> _EXERCISE PROMPT_: Retype exactly the stretch of lines that begins at the line containing "Meja Rapat (294, 1334)" and ends at the last line of the data, with no other lines.

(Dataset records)
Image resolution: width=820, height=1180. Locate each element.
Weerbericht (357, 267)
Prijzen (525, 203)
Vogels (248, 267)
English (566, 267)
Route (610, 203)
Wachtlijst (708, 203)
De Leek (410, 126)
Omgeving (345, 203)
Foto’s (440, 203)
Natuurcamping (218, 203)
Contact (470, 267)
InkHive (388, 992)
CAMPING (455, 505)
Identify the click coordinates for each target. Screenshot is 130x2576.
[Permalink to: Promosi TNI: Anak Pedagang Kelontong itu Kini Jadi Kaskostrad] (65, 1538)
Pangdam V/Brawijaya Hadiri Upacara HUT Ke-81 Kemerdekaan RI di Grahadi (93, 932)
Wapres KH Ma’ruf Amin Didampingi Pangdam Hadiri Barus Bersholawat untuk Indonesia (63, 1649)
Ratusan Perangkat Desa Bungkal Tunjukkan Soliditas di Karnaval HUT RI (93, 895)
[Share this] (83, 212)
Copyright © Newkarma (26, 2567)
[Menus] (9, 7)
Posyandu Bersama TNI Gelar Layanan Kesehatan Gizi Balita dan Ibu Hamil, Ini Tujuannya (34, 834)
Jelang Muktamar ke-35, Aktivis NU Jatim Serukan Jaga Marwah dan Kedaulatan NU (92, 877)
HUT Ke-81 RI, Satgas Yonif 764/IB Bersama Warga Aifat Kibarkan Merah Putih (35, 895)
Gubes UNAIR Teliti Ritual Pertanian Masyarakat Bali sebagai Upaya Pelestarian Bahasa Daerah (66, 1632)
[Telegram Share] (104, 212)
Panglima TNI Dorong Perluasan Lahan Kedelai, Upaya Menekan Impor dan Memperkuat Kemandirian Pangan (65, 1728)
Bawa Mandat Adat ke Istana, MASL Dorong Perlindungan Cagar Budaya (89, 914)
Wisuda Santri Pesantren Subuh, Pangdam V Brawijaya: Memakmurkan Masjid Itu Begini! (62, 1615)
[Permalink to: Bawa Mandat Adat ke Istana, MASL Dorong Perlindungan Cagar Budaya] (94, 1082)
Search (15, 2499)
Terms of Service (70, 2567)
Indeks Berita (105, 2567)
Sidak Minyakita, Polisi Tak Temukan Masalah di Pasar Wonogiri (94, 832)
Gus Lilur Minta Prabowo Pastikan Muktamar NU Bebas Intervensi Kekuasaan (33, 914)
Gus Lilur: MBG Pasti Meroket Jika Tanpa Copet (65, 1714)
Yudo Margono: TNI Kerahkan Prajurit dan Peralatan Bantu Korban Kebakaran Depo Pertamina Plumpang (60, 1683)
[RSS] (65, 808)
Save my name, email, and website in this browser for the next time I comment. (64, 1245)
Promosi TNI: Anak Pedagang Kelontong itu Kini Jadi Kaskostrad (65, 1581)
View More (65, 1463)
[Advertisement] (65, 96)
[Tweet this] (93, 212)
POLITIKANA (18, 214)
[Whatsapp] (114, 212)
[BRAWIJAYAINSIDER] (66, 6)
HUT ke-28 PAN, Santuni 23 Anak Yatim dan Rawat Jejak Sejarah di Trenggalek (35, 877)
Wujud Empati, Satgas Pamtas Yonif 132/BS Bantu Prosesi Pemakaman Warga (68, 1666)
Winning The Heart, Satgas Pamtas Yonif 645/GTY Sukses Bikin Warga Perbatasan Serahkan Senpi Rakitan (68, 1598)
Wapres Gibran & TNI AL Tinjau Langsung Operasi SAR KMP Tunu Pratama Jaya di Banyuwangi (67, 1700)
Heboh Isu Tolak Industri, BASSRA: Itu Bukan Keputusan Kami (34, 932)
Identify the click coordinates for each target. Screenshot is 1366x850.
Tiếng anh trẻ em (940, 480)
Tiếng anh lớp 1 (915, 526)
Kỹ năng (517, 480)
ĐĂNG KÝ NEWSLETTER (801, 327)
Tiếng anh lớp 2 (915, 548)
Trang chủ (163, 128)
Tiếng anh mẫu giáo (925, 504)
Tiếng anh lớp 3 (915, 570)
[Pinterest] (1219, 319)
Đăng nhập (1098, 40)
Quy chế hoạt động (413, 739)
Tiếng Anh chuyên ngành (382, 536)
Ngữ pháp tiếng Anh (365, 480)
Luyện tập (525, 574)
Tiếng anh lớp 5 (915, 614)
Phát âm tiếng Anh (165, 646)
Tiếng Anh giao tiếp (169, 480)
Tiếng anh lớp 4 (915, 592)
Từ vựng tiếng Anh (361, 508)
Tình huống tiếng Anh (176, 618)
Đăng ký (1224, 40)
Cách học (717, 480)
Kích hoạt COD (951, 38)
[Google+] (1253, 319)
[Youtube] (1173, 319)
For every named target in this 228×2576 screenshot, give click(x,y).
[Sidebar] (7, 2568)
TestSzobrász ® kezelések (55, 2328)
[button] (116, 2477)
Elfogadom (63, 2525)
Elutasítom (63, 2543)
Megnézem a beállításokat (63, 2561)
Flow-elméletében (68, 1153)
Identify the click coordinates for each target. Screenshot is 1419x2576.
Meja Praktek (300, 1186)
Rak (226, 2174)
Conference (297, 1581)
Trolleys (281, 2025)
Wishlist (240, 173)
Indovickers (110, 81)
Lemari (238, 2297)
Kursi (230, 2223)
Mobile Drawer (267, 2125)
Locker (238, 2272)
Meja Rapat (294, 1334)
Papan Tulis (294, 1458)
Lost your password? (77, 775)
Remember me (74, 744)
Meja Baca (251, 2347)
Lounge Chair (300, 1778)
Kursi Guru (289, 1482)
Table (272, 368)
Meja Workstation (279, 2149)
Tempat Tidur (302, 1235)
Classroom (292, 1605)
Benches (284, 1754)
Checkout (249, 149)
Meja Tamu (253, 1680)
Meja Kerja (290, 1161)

> _ANSWER AREA_:
Meja Rapat (294, 1334)
Papan Tulis (294, 1458)
Lost your password? (77, 775)
Remember me (74, 744)
Meja Baca (251, 2347)
Lounge Chair (300, 1778)
Kursi Guru (289, 1482)
Table (272, 368)
Meja Workstation (279, 2149)
Tempat Tidur (302, 1235)
Classroom (292, 1605)
Benches (284, 1754)
Checkout (249, 149)
Meja Tamu (253, 1680)
Meja Kerja (290, 1161)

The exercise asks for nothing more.